**Bacaan:**
>>
Gerakan Padri di Sumatera Barat
Pendudukan Belanda di Indonesia menimbulkan berbagai perlawanan dari bangsa Indonesia. Salah satu bentuk perlawanan yang dapat dicontohkan adalah Gerakan Padri yang terjadi pada abad ke-19 di Minangkabau, Sumatera Barat. Gerakan ini dipicu oleh pertentangan antara dua kaum, yaitu kaum Adat dan kaum Padri. Kaum Padri berupaya memurnikan ajaran Islam dengan menghapus kebiasaan-kebiasaan buruk masyarakat Minangkabau seperti menyabung ayam, madat, berjudi dan minum minuman keras. Sementara itu, kaum Adat yang memegang teguh kebiasaan dan adat-istiadat tidak bisa begitu saja menerima pemurnian ajaran Islam.
Kaum Padri
Istilah Padri pada awal abad ke-19 belum dikenal oleh masyarakat Minangkabau. Masyarakat hanya mengenal istilah golongan putih dan golongan hitam. Istilah ini didasarkan pada pakaian yang dipakai oleh masing-masing golongan. Kata Padri pertama kali muncul dalam laporan Raffles pada tanggal 15 November 1823 yang menyatakan bahwa para Padri yang aksinya telah berlangsung selama sepuluh tahun dilancarkan, terutama untuk menentang penjualan dan pemakaian candu di Minangkabau. Van Ronkel mengemukakan hipotesa bahwa istilah Padri berasal dari Pedir. Menurut hipotesanya, agama Islam pertama kali masuk ke daerah Pedir dan dari daerah itu menyebar ke Minangkabau. Beberapa ulama Pedir turut melancarkan dakwah di Minangkabau, dan oleh masyarakat Minangkabau mereka disebut Padri. Akan tetapi hipotesa tersebut sepertinya lemah. Pendapat yang berkembang pada umumnya mengatakan bahwa Padri berasal dari kata Portugis Padre atau Pastor Katholik. Kemudian kata Padre ini disematkan kepada kelompok ulama yang menyiarkan Islam di Minangkabau. Sementara itu, menurut Christine Dobbin, kata Padri berasal dari kata Pedir (Pedie), sebuah kota pelabuhan yang terletak di Aceh. Dari kota ini lah para peziarah Minangkabau memulai pelayarannya ke Arab.
<<
**Instruksi A:**
Jawab pertanyaan berikut berdasarkan bacaan tentang Gerakan Padri:
(i) Kebiasaan masyarakat Minangkabau apa saja yang hendak dihapus oleh kaum Padri?
(ii) Pada tanggal berapa kata Padri pertama kali muncul dalam laporan Raffles?
(iii) Menurut Christine Dobbin, kata Padri berasal dari kata apa?
**Instruksi B:** Lanjutkan bacaan tentang Gerakan Padri, dimulai tepat setelah kalimat terakhir yang ditampilkan.

**Data yang Diberikan:**
>>
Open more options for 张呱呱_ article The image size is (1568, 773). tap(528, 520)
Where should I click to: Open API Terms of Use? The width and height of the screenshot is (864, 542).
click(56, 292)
<<
**Hasil Akhir A:**
(i) Menyabung ayam, madat, berjudi, dan minum minuman keras.
(ii) 15 November 1823.
(iii) Pedir (Pedie), sebuah kota pelabuhan di Aceh.

**Hasil Akhir B:**
Sejak abad ke-16, Islam telah masuk ke Minangkabau. Masyarakat hidup damai berdampingan dengan tetap menghormati adat lama dan syari'at Islam. Keduanya mewarnai kehidupan masyarakat, hingga timbul pepatah yang mengatakan, “Adat Basandi Syara', Syara' Basandi Adat”. Bagaimana pun juga proses sinkretisme berlangsung sangat lama. Hal ini terlihat dari kebiasaan-kebiasaan buruk, seperti menyabung ayam, madat, berjudi dan minum minuman keras. Raja, bangsawan dan para penghulu yang menjalankan peranan penting dalam pemerintah adat tak mampu menghalangi, bahkan turut menjalankan kebiasaan-kebiasaan tersebut.
Upaya Mengembalikan Kemurnian Ajaran Islam
Memperhatikan keadaan tersebut, kaum Padri merasa resah. Kaum Padri ingin memperbaiki keadaan masyarakat dengan cara mengembalikannya kepada ajaran Islam yang murni. Sejak saat ini lah timbul bibit-bibit pertentangan antara kaum Padri dan kaum Adat. Gerakan kaum Padri dimulai pada akhir abad ke-18 oleh Tuanku Kota Tua, seorang ulama dari kampung Kota Tua (daerah Cangking, Empat Angkat) di Daratan Agam. Tuanku Kota Tua memandang bahwa masyarakat sudah terlalu jauh menyimpang dari ajaran Islam yang murni, kemudian ditunjukkannya bagaimana seharusnya hidup sesuai dengan Alquran dan sunnah Nabi. Sementara itu, gerakan kaum Padri seakan mendapat kekuatan dengan kembalinya tiga orang ulama dari Mekah pada tahun 1803, yaitu Haji Miskin dari Pandai Sikat, Haji Sumanik dari Delapan Kota, dan Haji Piabang dari Tanah Datar. Ketiga ulama ini menyaksikan secara langsung bagaimana kaum Wahabbi di Mekah meluruskan agama dan membasmi bid’ah, sehingga mereka ingin meluruskan agama Islam yang sebenarnya di Minangkabau.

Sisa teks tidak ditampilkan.